▼
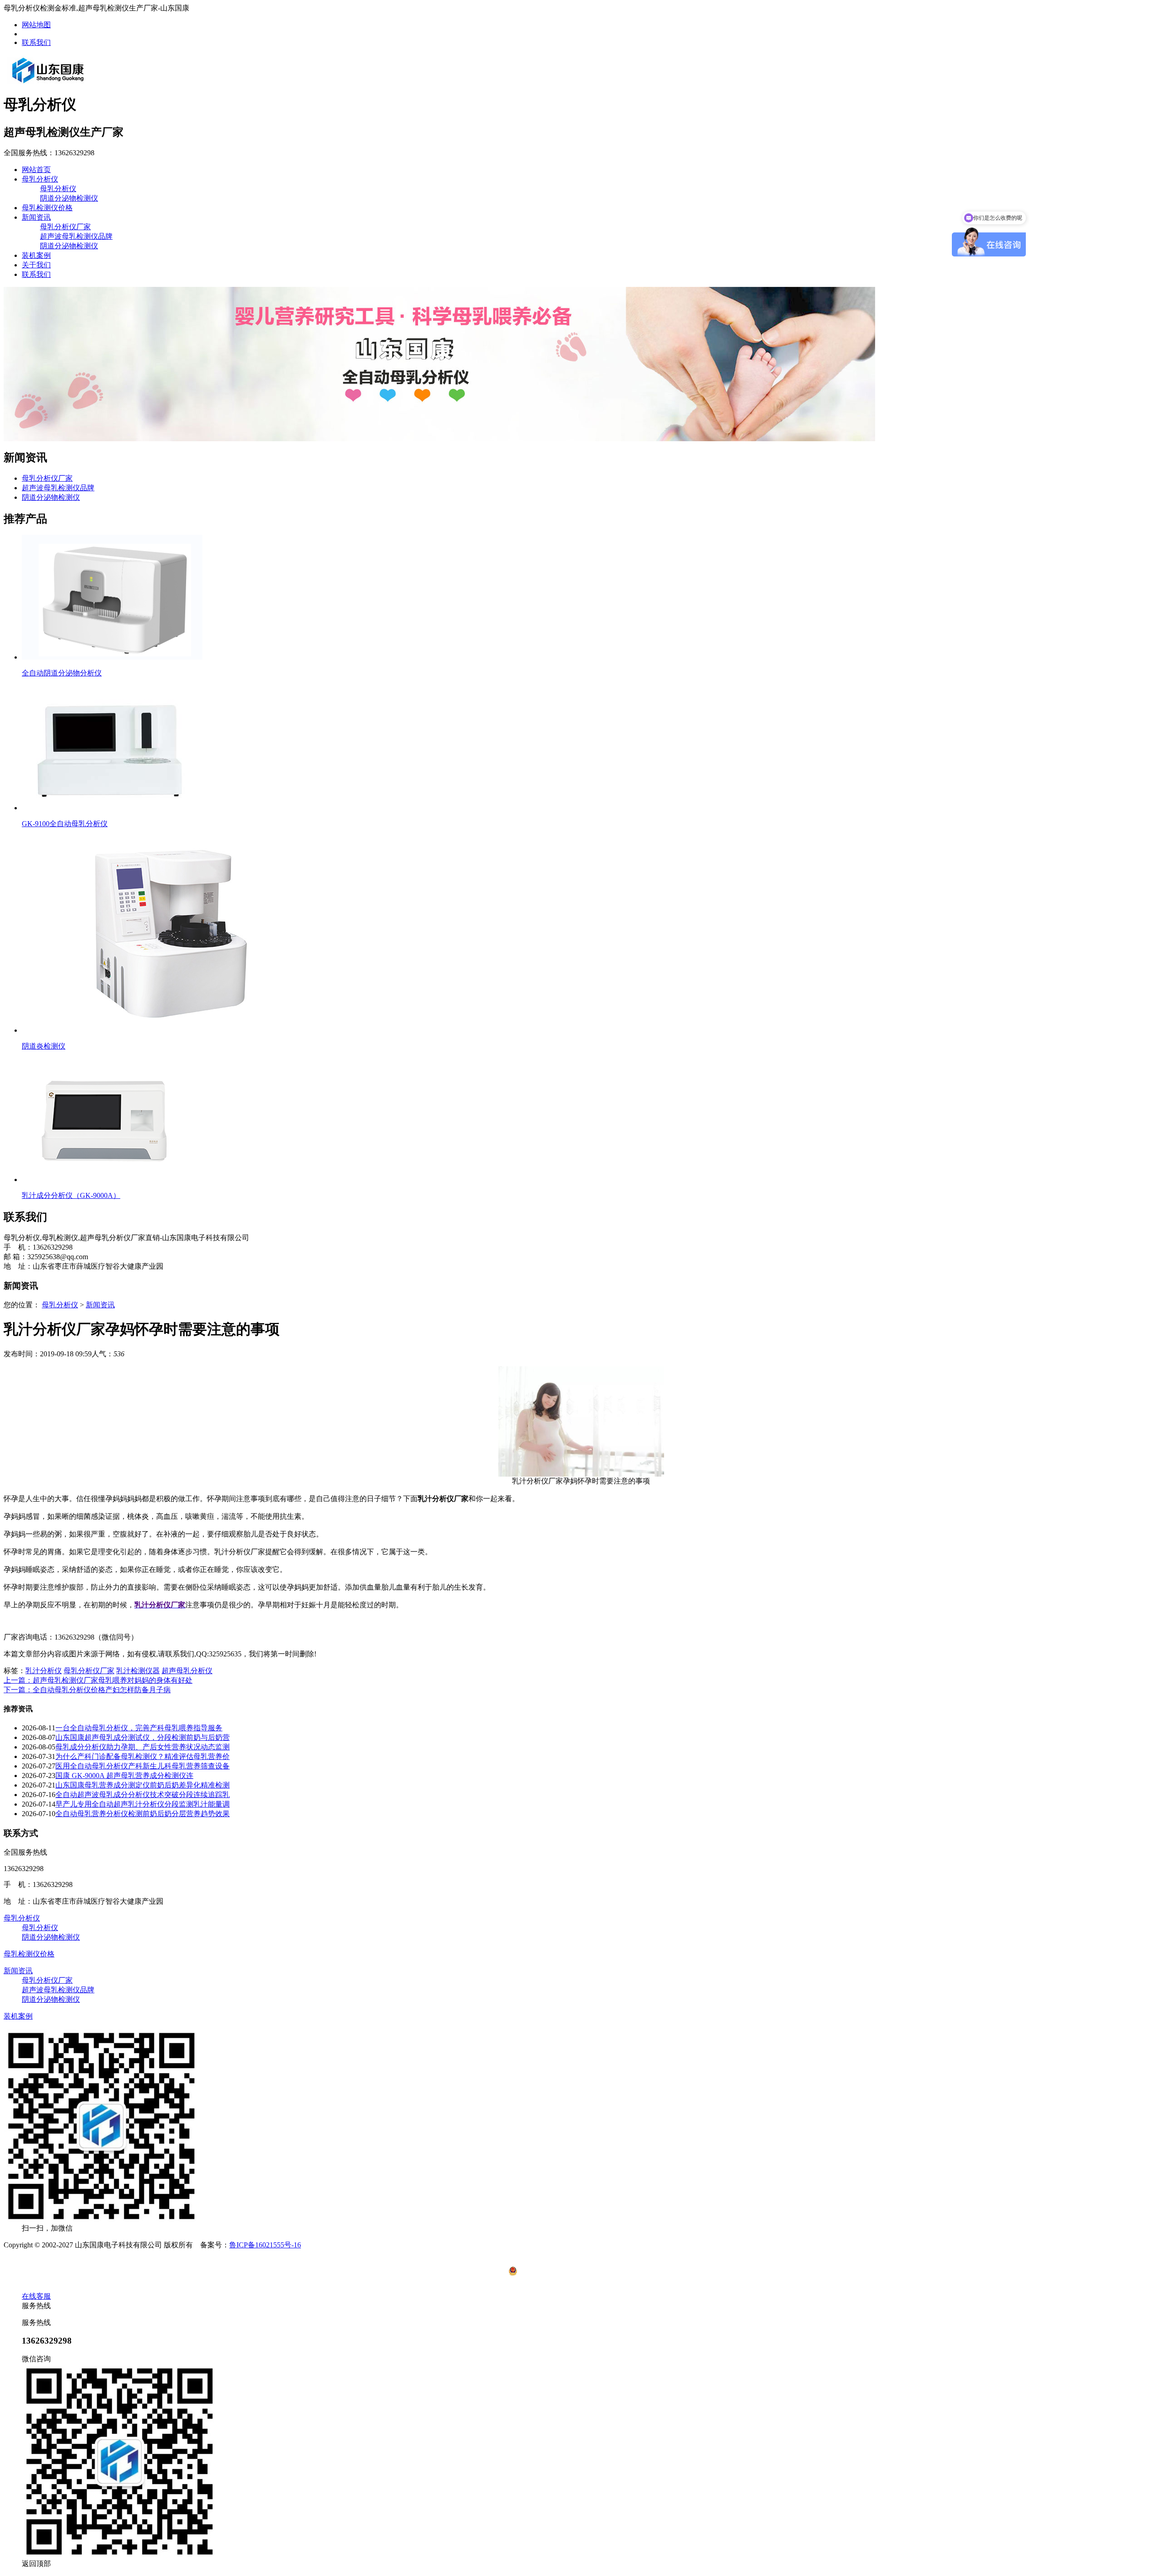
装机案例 (36, 255)
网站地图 (36, 25)
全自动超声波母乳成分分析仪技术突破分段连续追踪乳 (142, 1794)
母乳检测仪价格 (47, 208)
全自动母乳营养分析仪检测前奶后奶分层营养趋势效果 (142, 1813)
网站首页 (36, 169)
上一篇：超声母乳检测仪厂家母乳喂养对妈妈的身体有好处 (98, 1680)
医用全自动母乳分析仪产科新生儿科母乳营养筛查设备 (142, 1766)
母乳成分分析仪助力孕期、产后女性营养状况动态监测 (142, 1747)
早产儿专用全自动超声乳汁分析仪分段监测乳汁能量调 (142, 1804)
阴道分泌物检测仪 (69, 198)
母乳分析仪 (40, 179)
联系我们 (36, 42)
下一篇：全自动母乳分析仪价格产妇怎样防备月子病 (87, 1690)
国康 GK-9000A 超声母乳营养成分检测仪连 (124, 1775)
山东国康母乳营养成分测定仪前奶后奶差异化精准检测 (142, 1785)
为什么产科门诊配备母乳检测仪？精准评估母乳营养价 (142, 1756)
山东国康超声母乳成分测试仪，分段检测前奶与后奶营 (142, 1737)
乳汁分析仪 (43, 1671)
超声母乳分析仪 (187, 1671)
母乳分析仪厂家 (65, 227)
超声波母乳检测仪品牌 (76, 236)
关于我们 (36, 265)
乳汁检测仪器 (138, 1671)
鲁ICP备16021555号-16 (265, 2245)
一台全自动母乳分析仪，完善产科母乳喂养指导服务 (138, 1728)
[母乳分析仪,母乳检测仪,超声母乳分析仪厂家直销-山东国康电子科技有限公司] (48, 83)
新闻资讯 (36, 217)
▲
- _Required action_
Print the data again word for word, pictures excluded.

- _Task result_
装机案例 (36, 255)
网站地图 (36, 25)
全自动超声波母乳成分分析仪技术突破分段连续追踪乳 (142, 1794)
母乳检测仪价格 (47, 208)
全自动母乳营养分析仪检测前奶后奶分层营养趋势效果 (142, 1813)
网站首页 (36, 169)
上一篇：超声母乳检测仪厂家母乳喂养对妈妈的身体有好处 (98, 1680)
医用全自动母乳分析仪产科新生儿科母乳营养筛查设备 (142, 1766)
母乳成分分析仪助力孕期、产后女性营养状况动态监测 (142, 1747)
早产儿专用全自动超声乳汁分析仪分段监测乳汁能量调 (142, 1804)
阴道分泌物检测仪 (69, 198)
母乳分析仪 (40, 179)
联系我们 (36, 42)
下一篇：全自动母乳分析仪价格产妇怎样防备月子病 (87, 1690)
国康 GK-9000A 超声母乳营养成分检测仪连 (124, 1775)
山东国康母乳营养成分测定仪前奶后奶差异化精准检测 (142, 1785)
为什么产科门诊配备母乳检测仪？精准评估母乳营养价 (142, 1756)
山东国康超声母乳成分测试仪，分段检测前奶与后奶营 (142, 1737)
乳汁分析仪 (43, 1671)
超声母乳分析仪 (187, 1671)
母乳分析仪厂家 (65, 227)
超声波母乳检测仪品牌 (76, 236)
关于我们 (36, 265)
乳汁检测仪器 (138, 1671)
鲁ICP备16021555号-16 (265, 2245)
一台全自动母乳分析仪，完善产科母乳喂养指导服务 (138, 1728)
[母乳分析仪,母乳检测仪,超声母乳分析仪厂家直销-山东国康电子科技有限公司] (48, 83)
新闻资讯 (36, 217)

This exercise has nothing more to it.